From Early Childhood Focus

Opinion: Lawmakers Would Hinder Kansas Child Care

Posted in: Quality, Kansas
By Sheila Holland
March 11, 2008

Kansas used to do a much better job than Missouri of regulating child-care centers. But the state really can’t make that claim anymore.


The same legislative tinkering with the rules has affected the state’s oversight of child-care operators. And this session, more tinkering is going on with some proposed bills potentially dangerous to child safety and health.


Lawmakers in both states have written laws that dictate the way centers and home providers can operate, and the rules they write are lax.


In Missouri, they have put the wishes of interest groups — providers, companies running child-care operations, religious organizations — above children’s safety and health. Child-care centers in religious institutions, for example, largely aren’t regulated as to staffing and discipline.


It’s legal in Missouri to crowd children into a home because state regulations exempt a provider’s children and other relatives from the limits.


Children are at risk when there are not enough adults to watch them. And forget educational experiences in such an environment.


In Kansas, lawmakers are moving in the same unfortunate direction.


Recently, the National Association of Child Care Resource and Referral Agencies gave Kansas a zero score for oversight of homes that care for children. Several proposals that would add to this troublesome record may fly out of the House Federal and State Affairs subcommittee meeting scheduled for today.


They would:


•Allow child-care homes to take in more school-age children before and after school, and on non-school days.


A licensed Kansas home can have up to 10 children, depending on their ages; a registered home can have six.


The bill would allow a provider to accept double the usual number of school-age children she has.


The addition of more children could affect the quality of care for infants, toddlers and preschoolers at that home.


One child-care provider who opposes the legislation wrote this to a lawmaker:


“I know that even with my 22 years of experience, I could not provide quality care to the extra children that would be added to a group of 10 children of all different ages.”


No kidding. It would be dangerous for children in the care of one adult. The state should never let that happen.


• Allow cities, counties and school districts to regulate child-care providers, rather than requiring providers to follow state rules.

This would be an invitation for spotty rules and even spottier enforcement of them.

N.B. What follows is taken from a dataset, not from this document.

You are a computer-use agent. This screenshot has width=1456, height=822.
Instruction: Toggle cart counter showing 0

Child health and safety would depend on a particular county or city’s ability to pay for inspections and regulation. It would not be in the interest of having safe, clean facilities.


• Require those who inspect homes to jump a number of hurdles that boil down to being nice to those they regulate.

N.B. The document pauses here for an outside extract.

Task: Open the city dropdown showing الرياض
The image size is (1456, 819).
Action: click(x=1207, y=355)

They would tie the hands of inspectors in some cases.


It is silly to try to put into law rules of behavior by the state’s child-care licensing representatives, many of whom are actually trained city or county health-department workers.

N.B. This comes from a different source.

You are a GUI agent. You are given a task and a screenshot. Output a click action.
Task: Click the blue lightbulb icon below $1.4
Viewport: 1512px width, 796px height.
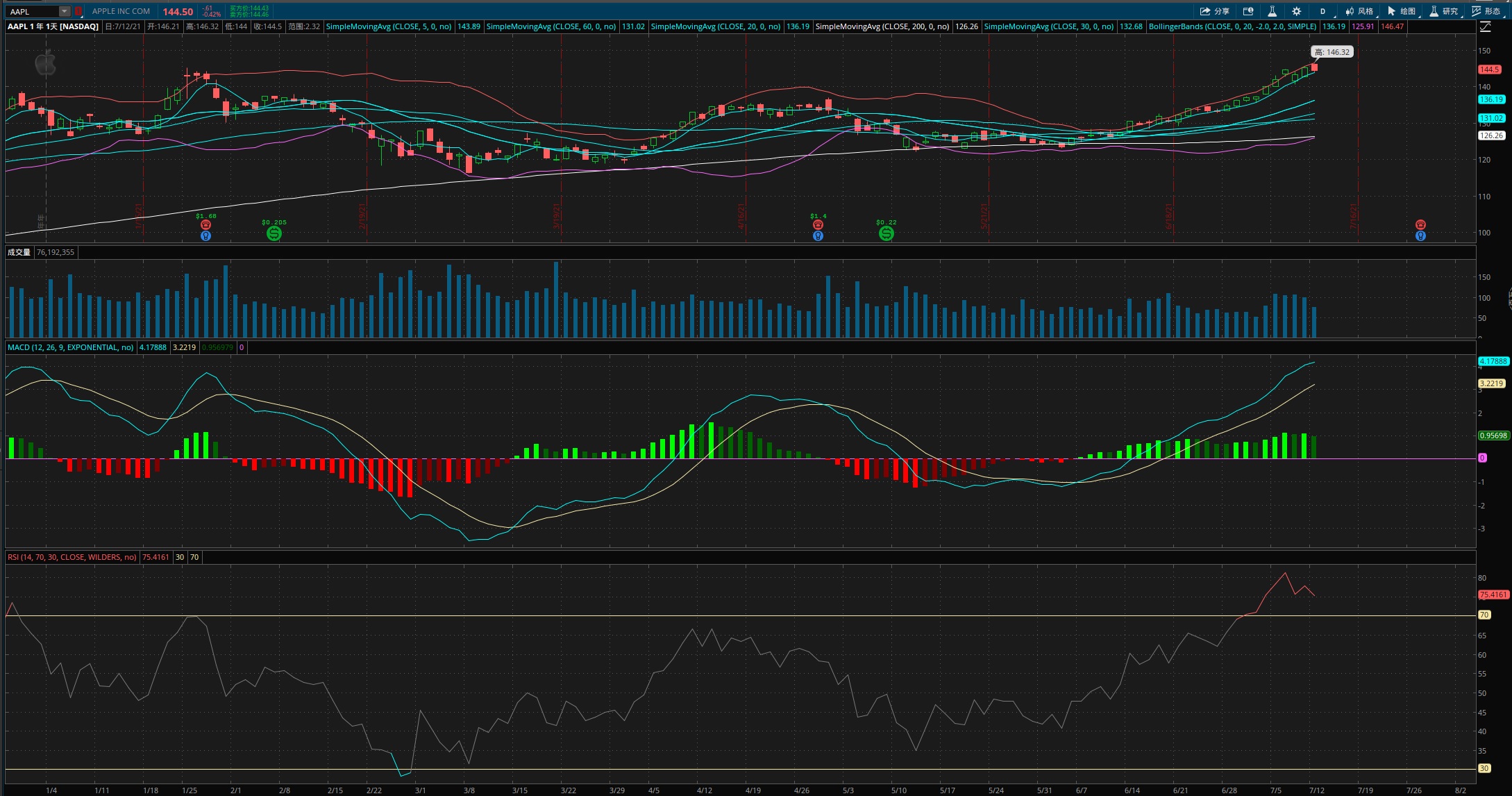pyautogui.click(x=818, y=236)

If there is a problem with treatment of a provider, then the rules should govern what comes next and how that should be handled.


Courtesy belongs under a regulatory framework, not cemented into the state statutes.


In addition, lawmakers are considering an exemption from licensing for centers run by schools — as if schools shouldn’t have to follow health and safety rules.


These proposals would set child-care regulation back a good bit in Kansas. Some lawmakers expect that parts of the different proposals will be put into one bill when the subcommittee meets today in Topeka.